Mirza Jahangir’s behaviour on his return to Delhi worsened and Akbar Shah agreed with the British (after he tried to poison his elder brother twice) that he be sent back to Allahabad. There he whiled away his time in drinking Hoffmann’s cherry brandy and making merry with dancing girls. In 1816, Col Sleeman (who suppressed the Thugs) found him in a bad state. “To obtain an interview with the Governer General, Lord Hastings he promised to limit himself to one bottle of port wine daily.” Lord Hastings described him as wearing a tartar dress, a crimson robe, blue vest, lined with fur and a high conical cap ornamented with fur and jewels, though it was the peak of summer. He had long hair, cut at the side — a handsome young man gone astray. The prince died in 1821, long before his parents, and was buried in a beautiful tomb in Delhi. His case was reminiscent of Absalom, King David’s favourite son, who died as a tragic biblical figure over 3000 years ago.

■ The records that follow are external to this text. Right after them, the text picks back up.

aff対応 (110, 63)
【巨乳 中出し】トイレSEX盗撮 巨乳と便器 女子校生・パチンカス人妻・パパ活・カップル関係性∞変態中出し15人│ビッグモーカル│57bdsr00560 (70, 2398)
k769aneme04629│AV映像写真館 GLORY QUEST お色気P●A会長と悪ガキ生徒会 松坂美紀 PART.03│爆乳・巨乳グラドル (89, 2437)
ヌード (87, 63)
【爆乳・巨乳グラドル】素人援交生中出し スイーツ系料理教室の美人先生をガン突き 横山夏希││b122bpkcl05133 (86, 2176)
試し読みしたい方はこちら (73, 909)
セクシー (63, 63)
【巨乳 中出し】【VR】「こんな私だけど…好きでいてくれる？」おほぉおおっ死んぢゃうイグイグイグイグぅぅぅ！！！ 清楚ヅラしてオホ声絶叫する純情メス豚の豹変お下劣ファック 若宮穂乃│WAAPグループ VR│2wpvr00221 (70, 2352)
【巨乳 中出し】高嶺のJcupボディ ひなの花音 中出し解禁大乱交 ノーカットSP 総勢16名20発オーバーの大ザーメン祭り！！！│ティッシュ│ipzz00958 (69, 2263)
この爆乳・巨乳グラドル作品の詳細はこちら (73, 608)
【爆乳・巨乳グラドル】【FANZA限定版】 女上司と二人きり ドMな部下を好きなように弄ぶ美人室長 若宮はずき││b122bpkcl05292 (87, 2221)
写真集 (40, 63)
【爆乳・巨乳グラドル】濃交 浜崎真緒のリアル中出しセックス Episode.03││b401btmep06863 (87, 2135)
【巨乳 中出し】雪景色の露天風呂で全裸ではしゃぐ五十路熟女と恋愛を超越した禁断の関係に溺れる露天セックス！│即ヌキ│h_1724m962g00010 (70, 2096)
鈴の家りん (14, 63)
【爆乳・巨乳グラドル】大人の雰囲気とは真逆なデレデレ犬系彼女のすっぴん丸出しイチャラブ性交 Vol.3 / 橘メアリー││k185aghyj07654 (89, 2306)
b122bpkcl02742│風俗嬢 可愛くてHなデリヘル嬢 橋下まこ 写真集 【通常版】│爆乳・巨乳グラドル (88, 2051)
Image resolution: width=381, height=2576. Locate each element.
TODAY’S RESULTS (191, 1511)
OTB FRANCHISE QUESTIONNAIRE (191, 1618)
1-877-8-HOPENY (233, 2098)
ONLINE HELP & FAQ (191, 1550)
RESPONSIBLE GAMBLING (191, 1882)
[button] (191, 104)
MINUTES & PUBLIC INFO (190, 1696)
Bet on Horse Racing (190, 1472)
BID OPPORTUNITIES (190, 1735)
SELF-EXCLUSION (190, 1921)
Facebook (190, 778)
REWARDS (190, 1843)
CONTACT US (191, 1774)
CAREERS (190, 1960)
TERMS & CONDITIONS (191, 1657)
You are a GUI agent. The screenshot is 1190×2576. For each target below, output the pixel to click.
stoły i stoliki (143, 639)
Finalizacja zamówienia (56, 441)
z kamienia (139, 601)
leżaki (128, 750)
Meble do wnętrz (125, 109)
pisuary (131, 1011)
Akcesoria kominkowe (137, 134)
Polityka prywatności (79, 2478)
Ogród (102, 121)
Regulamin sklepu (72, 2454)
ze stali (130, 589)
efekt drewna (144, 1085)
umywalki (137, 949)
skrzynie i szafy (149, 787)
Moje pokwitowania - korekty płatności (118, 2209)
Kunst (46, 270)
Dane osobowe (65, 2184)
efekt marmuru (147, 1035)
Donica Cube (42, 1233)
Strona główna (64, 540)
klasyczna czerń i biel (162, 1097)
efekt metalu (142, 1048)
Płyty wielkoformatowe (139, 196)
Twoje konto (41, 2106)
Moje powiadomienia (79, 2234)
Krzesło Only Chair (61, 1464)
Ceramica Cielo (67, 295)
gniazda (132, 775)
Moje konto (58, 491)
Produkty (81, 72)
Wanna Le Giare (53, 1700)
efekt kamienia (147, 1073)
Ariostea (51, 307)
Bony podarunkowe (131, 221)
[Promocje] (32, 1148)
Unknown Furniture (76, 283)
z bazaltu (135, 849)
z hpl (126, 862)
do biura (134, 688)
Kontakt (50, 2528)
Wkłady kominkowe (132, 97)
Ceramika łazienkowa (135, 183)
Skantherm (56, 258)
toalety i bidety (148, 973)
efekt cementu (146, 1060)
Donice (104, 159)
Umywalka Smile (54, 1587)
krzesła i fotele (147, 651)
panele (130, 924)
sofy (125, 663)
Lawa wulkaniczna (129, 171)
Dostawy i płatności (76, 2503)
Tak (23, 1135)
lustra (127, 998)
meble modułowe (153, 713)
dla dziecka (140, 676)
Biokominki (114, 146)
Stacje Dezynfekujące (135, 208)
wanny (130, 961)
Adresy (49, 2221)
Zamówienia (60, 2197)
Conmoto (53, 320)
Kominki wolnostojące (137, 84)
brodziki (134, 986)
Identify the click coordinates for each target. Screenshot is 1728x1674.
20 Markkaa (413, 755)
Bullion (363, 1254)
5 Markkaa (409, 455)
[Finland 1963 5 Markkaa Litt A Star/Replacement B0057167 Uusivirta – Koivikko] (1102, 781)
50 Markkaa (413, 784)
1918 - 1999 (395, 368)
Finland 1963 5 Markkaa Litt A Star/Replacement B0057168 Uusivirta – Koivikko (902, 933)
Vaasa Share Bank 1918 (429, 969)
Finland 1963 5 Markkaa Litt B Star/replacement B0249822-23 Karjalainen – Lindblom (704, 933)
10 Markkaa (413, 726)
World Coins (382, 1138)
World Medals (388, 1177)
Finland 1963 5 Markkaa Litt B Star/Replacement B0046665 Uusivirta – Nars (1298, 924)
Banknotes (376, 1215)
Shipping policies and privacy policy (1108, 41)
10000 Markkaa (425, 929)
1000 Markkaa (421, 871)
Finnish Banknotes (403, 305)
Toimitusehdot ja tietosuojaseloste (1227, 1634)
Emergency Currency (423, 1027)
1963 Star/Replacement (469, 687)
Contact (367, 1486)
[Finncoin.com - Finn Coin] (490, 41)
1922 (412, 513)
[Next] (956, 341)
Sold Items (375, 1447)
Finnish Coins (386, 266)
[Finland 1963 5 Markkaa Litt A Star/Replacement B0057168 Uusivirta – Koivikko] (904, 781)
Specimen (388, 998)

Phoolwalon-ki-sair wends its way through Mehrauli to the Jharna led by shehnai players in brocade sherwanis and then to Jahaz Mahal. This Mahal is shaped like a ship, hence its name. Bahadur Shah Zafar, who was considered gay by his father and so “not worthy to be his successor” used to preside over the festival with great aplomb till 1856.

Yogeshwar Dayal is, however, missed very much after his death some years ago but the tradition is still sustained by the example he set. In the end one cannot help wondering what course Mughal history would have taken had Mirza Jahangir become king. Probably the British would have seized control well before 1857. But even so, that’s no reason why he should not get his due!

CORRECTION: In last week’s column headlined “Season of spooks”, it was mentioned that All Souls’ Day precedes Halloween. The reference was to All Saints’ Day. The error is regretted.